■ Task prompt ■
Reproduce exactly, from the data that follows, the line with "Screen dimensions: 748x844", the line with "This screenshot has width=1280, height=960.", and every line that lies between them.

■ Records provided ■
= = =
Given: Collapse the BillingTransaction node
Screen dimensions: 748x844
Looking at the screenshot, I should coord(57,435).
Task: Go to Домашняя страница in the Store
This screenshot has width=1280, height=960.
= = =
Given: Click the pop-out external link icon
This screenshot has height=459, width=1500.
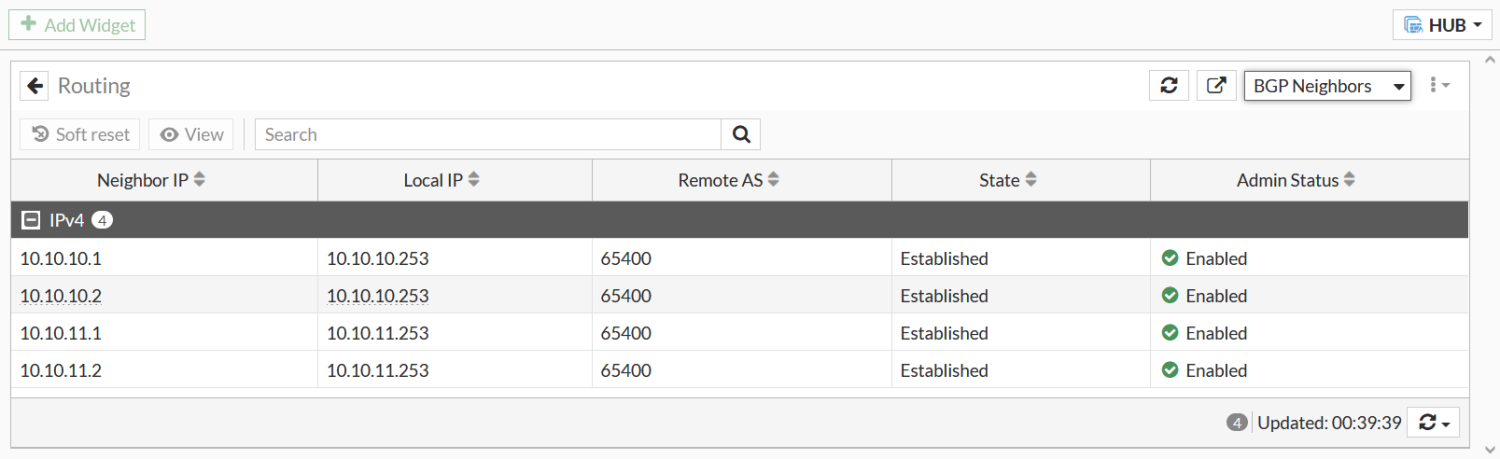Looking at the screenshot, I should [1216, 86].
= = =
■ Response to this task ■
Screen dimensions: 748x844
Looking at the screenshot, I should coord(57,435).
Task: Go to Домашняя страница in the Store
This screenshot has width=1280, height=960.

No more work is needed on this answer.